(PAGE EXTRACT Opens)

LOUISVILLE, Ky. (WAVE) - Some Jefferson County Fire Service personnel will soon use bicycles to respond to emergencies where an ambulance can’t fit or in places with rough terrain like the Parklands.
The four bikes were purchased through the Neighborhood Development Fund grant money from Louisville’s Metro Council.
During the peak summer season, Jefferson County fire first responders are called to the Parklands for emergencies around twice a week. Currently, the department uses its Polaris or a four-wheeler to respond to calls throughout the Parklands’ 4,000 acres of land.
“There are several areas in the Parklands, whether it’s off-road trails or even the loop, that at times may not be as accessible with the Polaris,” Chief Nathan Mulvey with the Fern Creek Fire Department said. “The bikes allow us to divide and conquer, spread our personnel out and be in a larger area much faster.”
The bikes will also carry extra water and paramedic bags on the back so first responders can treat patients on the scene.
“They’ll be able to provide advanced care out in the park because you can’t get an ambulance back in the trail,” Chief Mulvey said.
Before getting behind the handlebars, the firefighters and paramedics will go through bike training to learn how to ride through different kinds of terrain while scanning their surroundings.
“The old thing is it’s just like riding a bike, but as you get older it’s not that simple, especially when you transition from pavement to dirt and rocks and mud, it takes a little bit of extra training to make sure everybody is comfortable,” Chief Mulvey said. “The last thing we would want is one of our people getting hurt trying to go out and help someone else.”
The department hopes to begin utilizing the bikes within 30 to 45 days or once employees have completed training.

(PAGE EXTRACT Closes)
(MATERIAL SUPPLIED Opens)

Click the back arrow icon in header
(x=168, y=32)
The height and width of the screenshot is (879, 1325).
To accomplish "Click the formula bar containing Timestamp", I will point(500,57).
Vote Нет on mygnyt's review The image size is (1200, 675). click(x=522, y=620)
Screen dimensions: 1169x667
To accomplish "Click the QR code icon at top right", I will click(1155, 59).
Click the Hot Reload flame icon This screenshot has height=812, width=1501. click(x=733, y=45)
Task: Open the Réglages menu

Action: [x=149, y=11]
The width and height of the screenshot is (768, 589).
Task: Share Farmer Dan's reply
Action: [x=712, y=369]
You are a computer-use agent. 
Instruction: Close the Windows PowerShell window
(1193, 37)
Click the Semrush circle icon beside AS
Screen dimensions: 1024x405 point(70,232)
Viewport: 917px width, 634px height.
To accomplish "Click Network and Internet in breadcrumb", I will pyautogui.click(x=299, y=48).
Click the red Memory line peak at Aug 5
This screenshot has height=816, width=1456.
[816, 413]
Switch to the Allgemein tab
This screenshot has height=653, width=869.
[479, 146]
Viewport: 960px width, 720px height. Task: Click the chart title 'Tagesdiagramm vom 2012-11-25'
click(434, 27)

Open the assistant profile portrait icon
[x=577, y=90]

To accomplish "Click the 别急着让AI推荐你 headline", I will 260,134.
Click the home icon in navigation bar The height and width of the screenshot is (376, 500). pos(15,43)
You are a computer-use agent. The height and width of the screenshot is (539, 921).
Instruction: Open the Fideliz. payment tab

(MATERIAL SUPPLIED Closes)

## YOUR TASK
Reproduce the passage of the article on the fire service bikes that opens with "LOUISVILLE, Ky. (WAVE)" and closes with "acres of land.", substituting "utility vehicle" for "Polaris".

## YOUR RESPONSE
LOUISVILLE, Ky. (WAVE) - Some Jefferson County Fire Service personnel will soon use bicycles to respond to emergencies where an ambulance can’t fit or in places with rough terrain like the Parklands.
The four bikes were purchased through the Neighborhood Development Fund grant money from Louisville’s Metro Council.
During the peak summer season, Jefferson County fire first responders are called to the Parklands for emergencies around twice a week. Currently, the department uses its utility vehicle or a four-wheeler to respond to calls throughout the Parklands’ 4,000 acres of land.